8 Responses to “[Sigh.]”

  1. Clare Fonda May 20, 2009 at 6:21 am #

    I am glad you will be around to write more brillaint articles

  2. Rob Kaufman May 20, 2009 at 7:51 am #

    I just wanted to thank you for writing “What Guys I Date Don’t Know”. I was born with Klippel-Feil Syndrome myself. I think I got off a bit easier than you did, my legs are virtually the same, my quirks are my left arm being much smaller than my right, being deaf in my left ear, and the eyesight in my left eye being worse among other things. The worst I dealth with was having vertebrae fused together when I was 11 and having to wear a full body cast and halo for almost a year. But I guess it is easier when you are born with a challenge than losing something you once had. Good luck with your future writing and good luck in finding someone worthy of what you have to offer.

    Take care,
    Rob Kaufman

  3. Larry May 20, 2009 at 1:10 pm #

    First off I am happy to hear that you aren’t going anywhere. Secondly, I saw your story as AOL Zones came up after I logged into AIM. I posted a comment there(that has yet to appear) but wanted a way to leave you a comment that had a higher chance of you reading it, even though I am sure you hear this all the time. You are a beautiful woman, and by that I mean not only the outside, which I am sure is, but the inside as well. You are an intelligent, strong, courageous woman and it sounds like you do have a sense of humor. Any guy would be lucky to be with you. I too know what its like to not get many second dates, though my problem I could more easily fix, being overweight. Not hugely overweight but still. Just remember for a relationship that lasts there has to be something more than just physical attraction anyways, in the end looks fade regardless of K-T. Like they say bf’s/gf’s come and go but friends are forever. Well since when did the word friend leave boyfriend or girlfriend. Look at it this way, K-T just helps you weed out the jerks a little quicker than most women get to.

  4. kohar boyadjian May 20, 2009 at 1:19 pm #

    It was so great reading your article and some of the comments. My daughter, Talin, has KT in her left leg as well as lymphatic malformations in her buttock and pelvic area. An article about Talin was published on the USA swiming website. You can read about her at the site below.
    http://www.usaswimming.org/USASWeb/ViewNewsArticle.aspx?TabId=0&Alias=Rainbow&Lang=en-US&ItemId=1783&mid=3352
    I would love to have you speak to her if possible.

    Kohar Boyadjian

  5. JT May 20, 2009 at 2:43 pm #

    Hi . . .

    It’s hard at times.
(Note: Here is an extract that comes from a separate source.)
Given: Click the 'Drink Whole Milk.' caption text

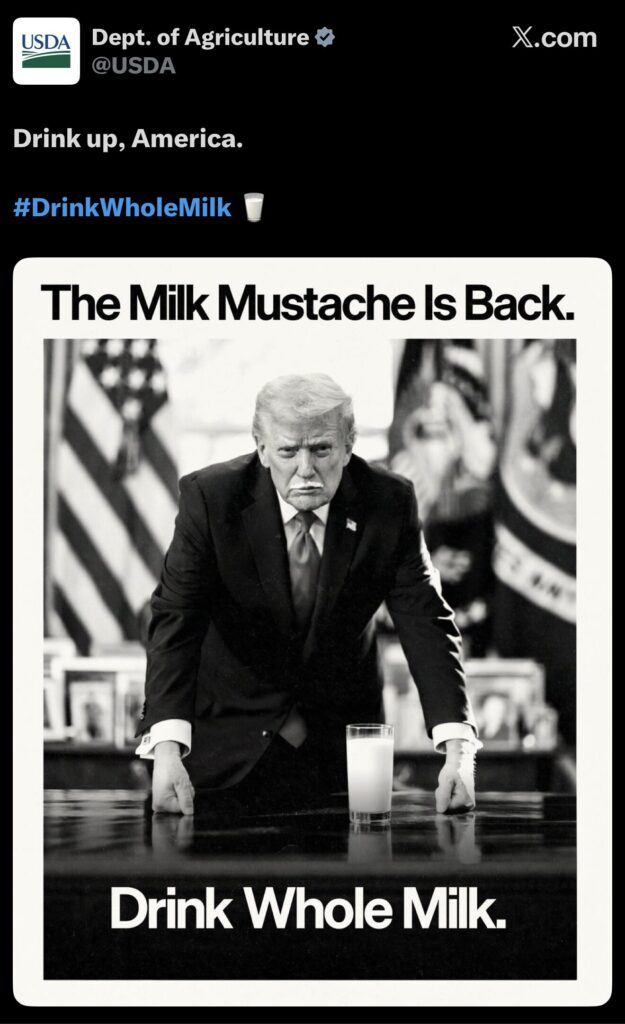Looking at the screenshot, I should 308,909.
I’m a 53 year old guy, and have K_T also. I’ve been through a number of relationships, short to long, and a marriage that failed. I’m very lucky to share my life with a special lady for almost seven years.
    We both are damaged in our own way, and lucky to have each other! It took me a couple of years to get “brave” again, after my divorce.
    The pain in my partners eyes, when seeing my pain, is the hardest to deal with.

    Keep smiling!

  6. kidish May 20, 2009 at 4:24 pm #

    As long as regional MRIs are run to determine where additional varicosities are located internally, KTS can be managed without much fear of termination. Should any extra varicose clusters rupture close to any vital internal organs, it can be bad, but not every person with KTS has them internally anyway.

  7. Nancy May 20, 2009 at 5:07 pm #

    I know what you mean by potentially fatal, but its true most people think it means terminally ill.

    You did not get off easy, but you are not dying, LOL. There is nothing easy about kt, even in mild situations like my daughters. Even when its just about how it looks, its not easy.

  8. Colleen Vincent May 20, 2009 at 7:01 pm #

    Thank you so much for sharing your story so that people will be aware of this syndrome. I have K-T on my left leg and I have bulging varicose veins all over that leg which are unsightly and embarrassing. I also can’t shave certain parts for fear of nicking a vein and bleeding profusely. So I have a lot of social anxiety related to it. Fortunately I have met and married a wonderful husband who loves me my personality and is attracted to me physically as well. The same thing will happen for you.